What you are looking at
Light strikes a metal plate (the
cathode) sealed inside a vacuum tube. If electrons are
knocked loose, they fly across to the
collector on the right, completing a circuit that
registers as a
photocurrent on the meter. A battery lets you put a voltage on the
collector to help or hinder the electrons. This is the experiment that forced physics to accept that
light comes in particle-like packets.
Light arrives in photons
Einstein's 1905 explanation: light of frequency f delivers its energy in discrete
photons,
each carrying
E = h f = h c / λ
One photon gives all its energy to one electron. To escape the metal an electron must pay an energy cost
called the
work function φ. Whatever is left over becomes the electron's kinetic energy:
KE_max = h f − φ
So there is a
threshold frequency (and threshold wavelength λ₀ = hc/φ): below it, no single
photon has enough energy and
no electrons come out, no matter how bright the light. This is
the crucial clue that classical wave theory could not explain — a bright low-frequency beam should
eventually shake electrons loose, but it never does.

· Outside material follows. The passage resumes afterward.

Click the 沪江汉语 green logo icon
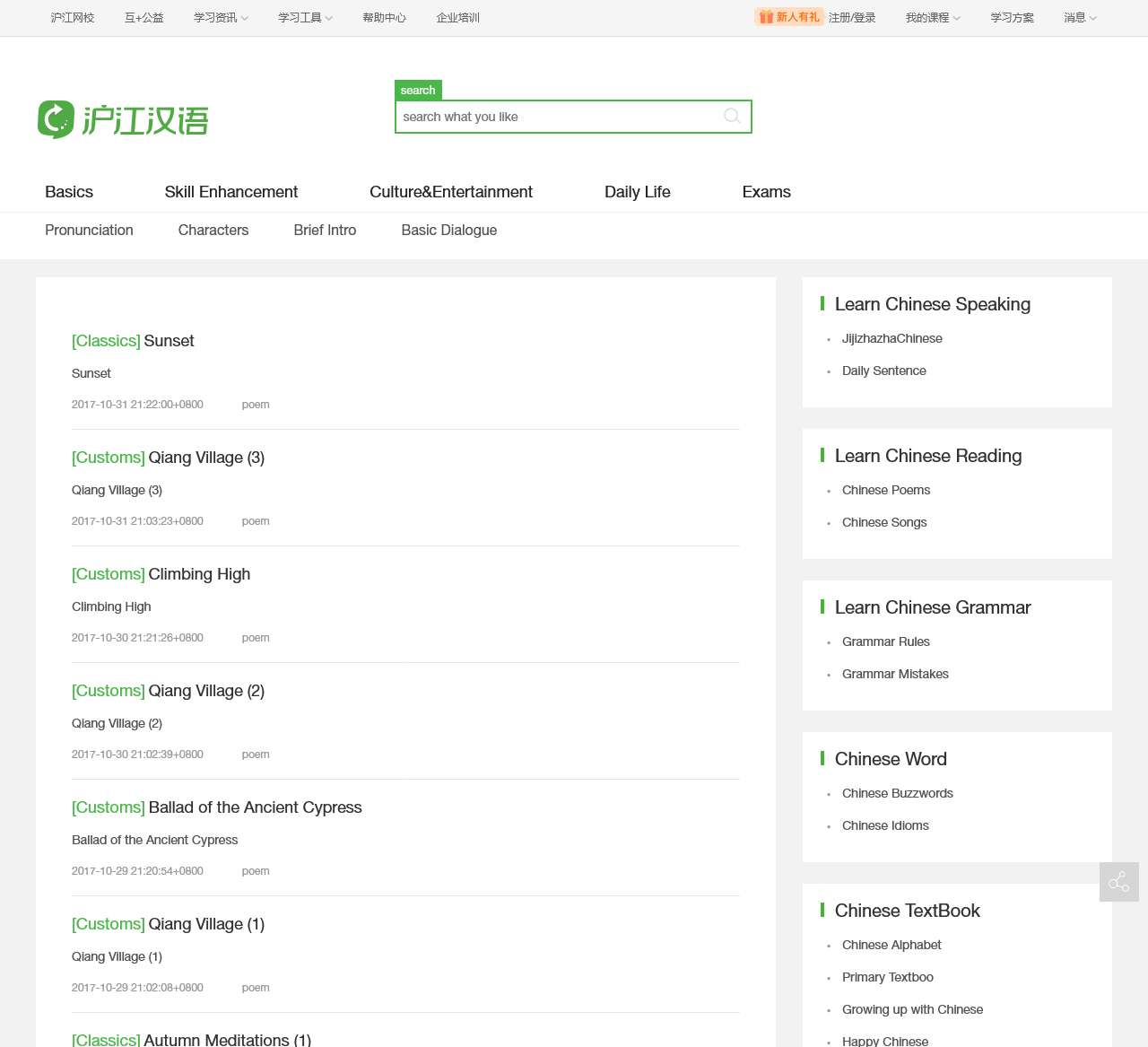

Frequency versus intensity
Turn up the
intensity and you send more photons per second, so more electrons are freed and
the
current rises — but each electron's energy is unchanged. Turn up the
frequency (shorter wavelength) and each photon is more energetic, so the electrons come out
faster (higher KE_max) — but the number is unchanged. Energy depends on colour; quantity
depends on brightness.
Stopping voltage
Make the collector negative and it repels the electrons. Increase this retarding voltage until even the
fastest electron is turned back and the current drops to zero. That
stopping voltage
directly measures the maximum kinetic energy:
e V_stop = KE_max
The graph below plots KE_max against frequency. It is a straight line whose
slope is Planck's
constant h (the same for every metal) and whose x-intercept is the threshold frequency. Measuring
that slope is exactly how Millikan pinned down h in 1916. Switch metals and watch the line shift sideways
while keeping the same slope.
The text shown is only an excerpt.